Final answer:
To minimize cost, the optimal order quantity is 100 units per order. The number of orders per year is 3. The maximum inventory level is 100 units.
Step-by-step explanation:
To minimize cost, we can use the Economic Order Quantity (EOQ) formula which is:
EOQ = √(2 * D * S / H)
Where:
EOQ is the Economic Order Quantity
D is the annual demand (250 units)
S is the setup (ordering) cost ($20 per order)
H is the carrying cost per unit per year ($1 per unit per year)
Plugging in the values:
EOQ = √(2 * 250 * 20 / 1) = √(10,000) ≈ 100 units
So, the optimal order quantity is 100 units per order.
Next, we can calculate the number of orders per year with the optimal policy:
Number of orders per year = D / EOQ = 250 / 100 = 2.5 = 3 orders (round to the nearest whole number)

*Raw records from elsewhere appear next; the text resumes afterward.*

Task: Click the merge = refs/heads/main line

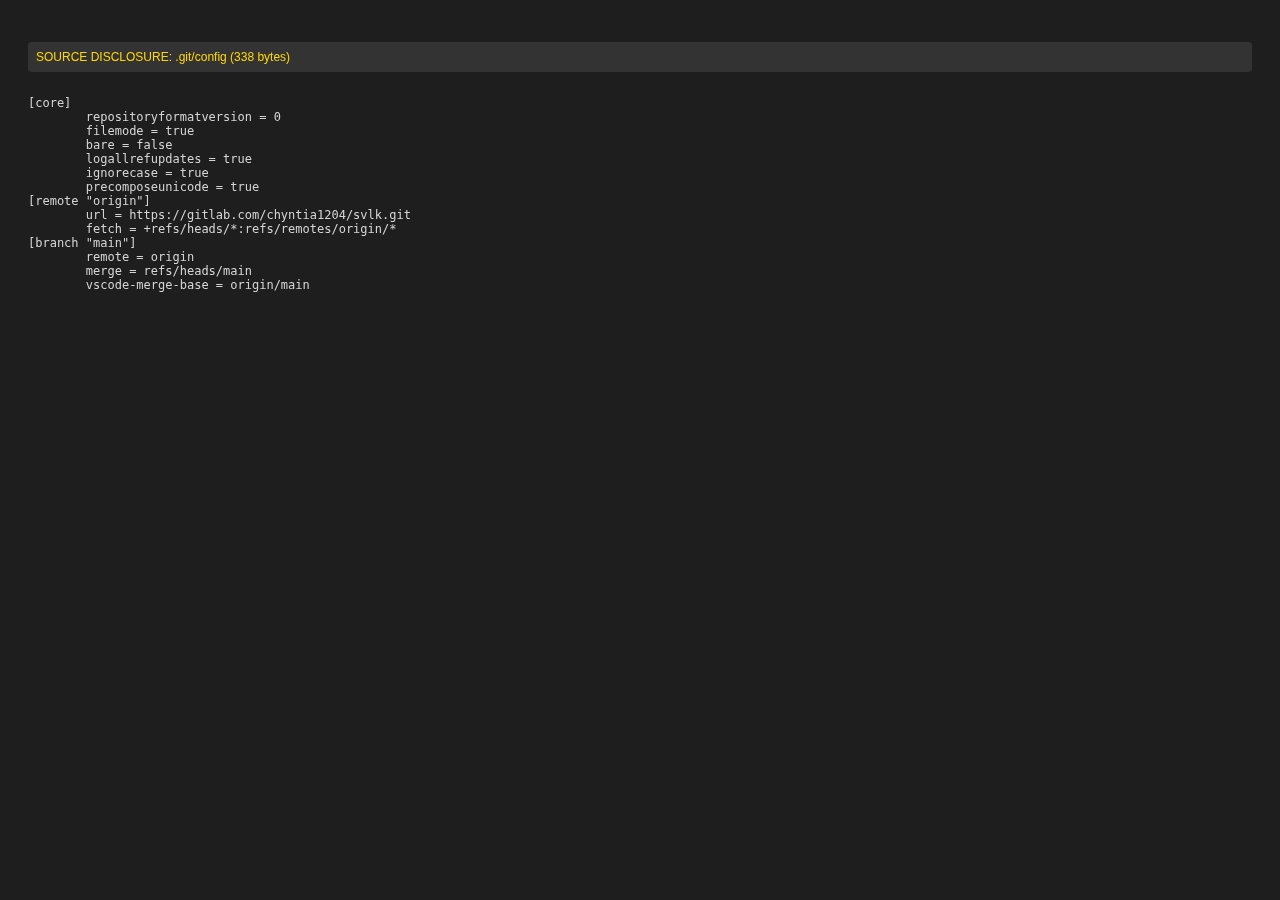Action: click(169, 271)
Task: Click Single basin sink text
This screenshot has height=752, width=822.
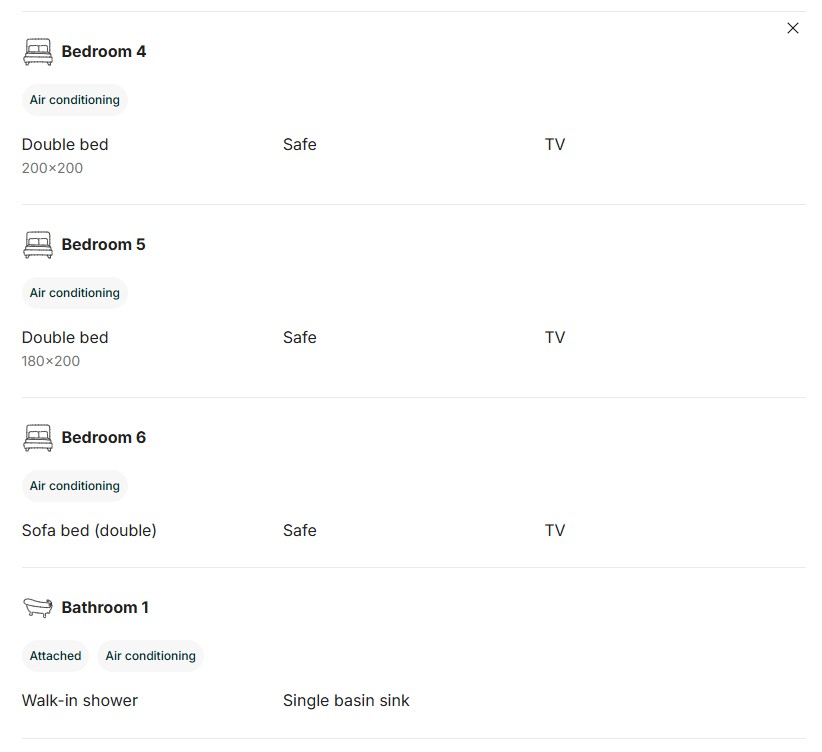Action: [346, 701]
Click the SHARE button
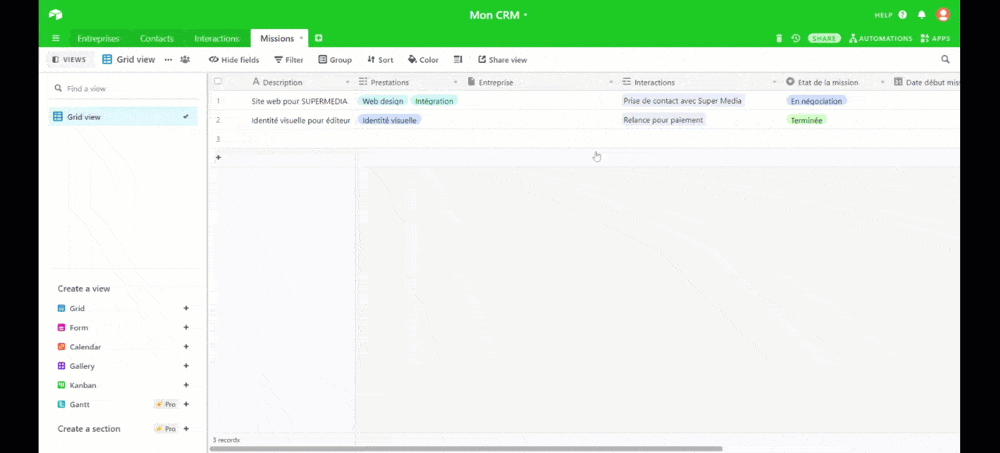Viewport: 1000px width, 453px height. pos(824,38)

The maximum inventory level can be calculated using the formula:
Maximum inventory level = EOQ = 100 units
The cycle length, or time between orders, when orders are placed using the EOQ quantity is:
Cycle length = 1 / Number of orders per year = 1 / 3 ≈ 0.333 years (or approximately 4 months)
To find the average inventory, we can divide the EOQ by 2:
Average inventory = EOQ / 2 = 100 / 2 = 50 units
If ProTech has been ordering 150 units each time an order is placed, for this order policy (of Q = 150) to be optimal, the ordering (setup) cost would have to be:
Setup cost = (2 * D * S) / Q
Plugging in the values:
20 = (2 * 250 * S) / 150
Solving for S:
S = (20 * 150) / (2 * 250) = 15
So, the ordering (setup) cost would have to be $15 for the order policy of ordering 150 units to be optimal.